City officials acknowledge that reclaimed wastewater may contain antibiotic resistant bacteria and pharmaceuticals, but have no timeline for testing and mitigating these issues. It is illegal to ingest reclaimed wastewater through the eyes, mouth, ears or skin due to its fecal coliform and chemical content. In spite of this, state agencies are turning a blind eye to these facts when considering matters with Snowbowl – thus the City and state agencies are therefore putting thousands of skiers and families at risk.
Over thirteen Indigenous Nations have expressed overwhelming opposition to the use of reclaimed wastewater on the San Francisco Peaks, citing the damage it will do to medicinal plants, animals, culture, and the sanctity of this sacred site. The Forest Service, City of Flagstaff, and Arizona Department of Environmental Quality have all colluded to push snowmaking through and to ignore any voice against such action.

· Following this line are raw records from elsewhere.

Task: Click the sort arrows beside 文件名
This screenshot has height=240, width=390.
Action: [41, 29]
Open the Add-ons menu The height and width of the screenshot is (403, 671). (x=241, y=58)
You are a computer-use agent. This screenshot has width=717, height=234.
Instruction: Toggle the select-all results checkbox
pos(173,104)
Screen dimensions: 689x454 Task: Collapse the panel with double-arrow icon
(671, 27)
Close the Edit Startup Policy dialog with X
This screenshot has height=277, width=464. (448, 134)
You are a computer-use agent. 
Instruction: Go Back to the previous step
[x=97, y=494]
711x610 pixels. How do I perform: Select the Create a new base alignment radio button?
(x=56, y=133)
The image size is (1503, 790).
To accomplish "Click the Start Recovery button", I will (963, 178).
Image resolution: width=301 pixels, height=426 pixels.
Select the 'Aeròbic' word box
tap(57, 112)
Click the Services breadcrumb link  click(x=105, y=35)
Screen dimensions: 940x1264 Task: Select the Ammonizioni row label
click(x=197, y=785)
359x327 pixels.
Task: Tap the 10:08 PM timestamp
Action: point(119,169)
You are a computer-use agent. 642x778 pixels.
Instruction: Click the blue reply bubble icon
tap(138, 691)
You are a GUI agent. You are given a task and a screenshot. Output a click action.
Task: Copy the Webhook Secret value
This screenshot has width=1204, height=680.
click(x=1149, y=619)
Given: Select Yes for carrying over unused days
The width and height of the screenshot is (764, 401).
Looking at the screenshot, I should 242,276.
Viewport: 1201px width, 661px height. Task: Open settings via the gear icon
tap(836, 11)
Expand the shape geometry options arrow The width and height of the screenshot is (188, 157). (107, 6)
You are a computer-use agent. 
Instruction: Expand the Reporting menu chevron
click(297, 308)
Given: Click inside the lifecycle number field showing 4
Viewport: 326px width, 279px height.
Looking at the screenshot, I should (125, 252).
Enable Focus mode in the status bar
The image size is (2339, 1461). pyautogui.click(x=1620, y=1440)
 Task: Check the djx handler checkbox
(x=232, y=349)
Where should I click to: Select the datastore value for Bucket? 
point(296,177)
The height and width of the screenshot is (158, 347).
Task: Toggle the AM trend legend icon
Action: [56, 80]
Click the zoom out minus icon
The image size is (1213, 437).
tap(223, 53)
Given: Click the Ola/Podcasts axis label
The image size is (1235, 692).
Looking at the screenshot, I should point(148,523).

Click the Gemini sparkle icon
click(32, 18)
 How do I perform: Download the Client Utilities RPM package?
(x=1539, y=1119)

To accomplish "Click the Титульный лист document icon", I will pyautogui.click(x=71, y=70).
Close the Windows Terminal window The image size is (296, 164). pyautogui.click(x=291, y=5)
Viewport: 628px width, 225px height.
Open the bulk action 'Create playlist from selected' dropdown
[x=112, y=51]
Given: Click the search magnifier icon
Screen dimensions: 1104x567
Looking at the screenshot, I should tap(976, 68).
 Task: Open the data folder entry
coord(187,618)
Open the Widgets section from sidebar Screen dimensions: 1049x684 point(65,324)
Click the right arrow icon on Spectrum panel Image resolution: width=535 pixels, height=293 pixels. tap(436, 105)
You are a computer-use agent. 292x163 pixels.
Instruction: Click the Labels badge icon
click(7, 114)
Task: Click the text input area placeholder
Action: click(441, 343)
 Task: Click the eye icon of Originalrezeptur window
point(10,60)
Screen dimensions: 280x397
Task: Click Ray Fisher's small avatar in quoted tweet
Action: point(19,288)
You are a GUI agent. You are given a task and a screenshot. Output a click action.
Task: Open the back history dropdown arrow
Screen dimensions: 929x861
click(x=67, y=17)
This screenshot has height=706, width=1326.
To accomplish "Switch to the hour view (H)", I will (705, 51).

Currently, Flagstaff taxpayers are subsidizing Snowbowl’s reclaimed wastewater use for dirty snow. Arizona Snowbowl receives reclaimed wastewater for a fraction of the cost that city residents would, resulting in millions of dollars of Flagstaff tax payer funds subsidizing this unsustainable business, a business not even within city limits.
A council ordinance adopted in 2002 and reaffirmed by council in 2013, states that all agreements for existing treated sewage effluent customers are reviewed, approved, executed and enforced by the Utilities Director. Snowbowl manager J.R. Murray lobbied city officials to get the extension approved.
Arizona Snowbowl operates their private business on the Peaks under permit from the US Forest Service. The Forest Service approved ski area expansion and treated sewage snowmaking in 2005. The Coconino Forest Service Environmental Impact Statement (page 3-121) stated, “It is unrealistic to think that the Snowbowl would be a significant driver of tourism activity or the economy.”
The Hopi Tribe currently has a lawsuit against the City of Flagstaff to halt the sale of wastewater for snowmaking. The lawsuit asserts that the contract is not in the public’s best interest. In spite of the pending suit, the City of Flagstaff is undermining their concerns and ultimately judicial processes, which if regarded, should have put the City’s contract on hold until the lawsuit was resolved.
After years of legal battles, protests, teach-ins and more than 50 arrests resulting from protests to protect the Peaks, Snowbowl started making snow in 2012. The recent decision extends the contract through 2034.